In modern contract law, party autonomy as expressed in the idea of the freedom of contract is a fundamental principle that people have struggled for centuries to realize. Both China and Europe exhibit this tendency, although in distinct ways that are deeply rooted in the two regions' historical and cultural backgrounds. In Europe, freedom of contract is limited by principles of good faith, fair dealing, social justice, and fundamental rights. In China, the traditional notion of contract voluntariness is understood broadly to include collective interests and interests of the state-restrictions that can appear to undermine the very notion of freedom of contract . But the situation is far from that simple, as this unique book superbly demonstrates. This comparative study of European and Chinese contract law opens a clear and practical way to identify and understand the differences between the two legal regimes.
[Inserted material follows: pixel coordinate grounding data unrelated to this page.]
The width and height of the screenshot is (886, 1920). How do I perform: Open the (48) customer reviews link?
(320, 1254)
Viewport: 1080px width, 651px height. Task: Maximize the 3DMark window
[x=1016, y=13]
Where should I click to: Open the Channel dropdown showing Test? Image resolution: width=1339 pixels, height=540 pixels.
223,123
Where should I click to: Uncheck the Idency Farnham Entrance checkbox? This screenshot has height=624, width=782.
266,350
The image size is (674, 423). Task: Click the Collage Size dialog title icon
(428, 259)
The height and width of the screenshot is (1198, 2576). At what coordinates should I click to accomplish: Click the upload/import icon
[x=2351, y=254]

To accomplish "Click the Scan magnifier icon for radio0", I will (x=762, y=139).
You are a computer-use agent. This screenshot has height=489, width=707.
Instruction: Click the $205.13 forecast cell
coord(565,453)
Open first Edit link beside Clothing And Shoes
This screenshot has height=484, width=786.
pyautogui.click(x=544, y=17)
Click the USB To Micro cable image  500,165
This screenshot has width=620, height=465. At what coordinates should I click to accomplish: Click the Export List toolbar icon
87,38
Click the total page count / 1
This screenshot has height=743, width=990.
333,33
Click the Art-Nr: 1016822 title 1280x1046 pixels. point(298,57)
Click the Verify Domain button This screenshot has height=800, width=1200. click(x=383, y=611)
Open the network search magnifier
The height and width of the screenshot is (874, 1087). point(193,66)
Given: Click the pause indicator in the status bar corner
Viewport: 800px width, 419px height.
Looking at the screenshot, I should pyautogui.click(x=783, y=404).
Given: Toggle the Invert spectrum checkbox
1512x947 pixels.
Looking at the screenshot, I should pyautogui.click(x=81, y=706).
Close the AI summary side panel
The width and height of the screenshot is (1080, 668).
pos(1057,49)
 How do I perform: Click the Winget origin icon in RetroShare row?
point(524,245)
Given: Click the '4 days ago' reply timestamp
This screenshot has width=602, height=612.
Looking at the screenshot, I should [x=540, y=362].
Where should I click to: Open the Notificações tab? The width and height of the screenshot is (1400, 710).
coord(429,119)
The author offers a detailed doctrinal comparison of the two systems of contract, focusing on the following fundamental elements:
- the importance of socio-economic valuation in Chinese contract law
- the role of judicial interpretation
- pre-contractual liability
- penalties for bad faith, disclosure versus concealment
- validity & mistake, fraud, threats, unfair bargaining power
- adaptation and termination
- effect of registration and approval rules
- mandatory rules & good faith and fair dealing, the public interest
- direct application of constitutional law to contracts.
The book's special power lies in its extraordinarily thorough comparison of doctrines underlying specific provisions of such instruments as the Contract Law of the People's Republic of China (CLC), the General Principles of the Civil Law of the People's Republic of China (GPCL), the Principles of European Contract Law (PECL), and the Draft Common Frame of Reference (DCFR), as well as analysis of judicial cases.